Post by Jennifer » 02 Oct 2019, 21:44

Jennifer wrote:
25 Jun 2017, 14:23
I'm still going through the process of trying to replace pretty much the entirety of my summer wardrobe, after discovering that clothes which work very well for New England summers, and passably well for northern Virginia, plain do NOT cut it in the sweltering soup that is north Georgia. But one thing I find maddening is when I see what would be a perfectly good lightweight blazer, skirt, dress or something -- right color and cut for me, and also made of linen, rayon or silk rather than sweat-hoarding cotton or some non-breathable synthetic -- except the designer gave it a non-breathable POLYESTER LINING.
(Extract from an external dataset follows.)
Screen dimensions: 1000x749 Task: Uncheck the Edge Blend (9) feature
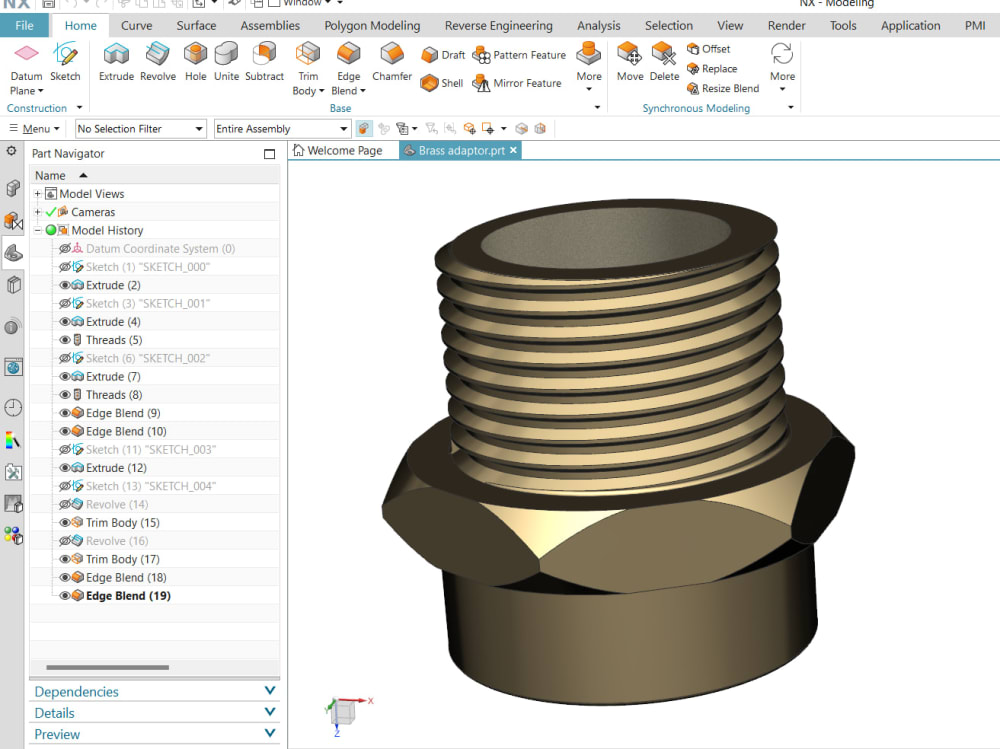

I'm wondering: is it possible to buy such a piece and then cut out the lining altogether, without damaging the shape or cut of the garment? Or would removing the lining be the clothing equivalent of tearing down a house's supporting wall?
For future reference, I learned something important regarding blazers/jackets (and whether or not you can remove a polyester or otherwise-bad lining): check to see if the lining only lines the torso part of the jacket, or if the lining goes into the sleeves. I found two blazers in the past two weeks which are awesome -- exactly my size, very flattering cut, and both the right shade of black to transform almost any of my "black pants and solid-color blouse" combos into professional/interview-acceptable outfits -- but of course both have polyester linings.

For one jacket, only the torso was lined, and the lining only attached to the jacket at the seams. That meant I could not go with my original idea of using a seam ripper to remove the lining, but with fabric scissors it was easy to rip the lining and simply cut it out in one piece -- when the jacket is inside-out you can clearly see the thin strip of polyester left over from the lining, but not when I'm wearing the jacket, and since the jacket itself is rayon that thin string of polyester won't make it unwearable even on hot and humid days.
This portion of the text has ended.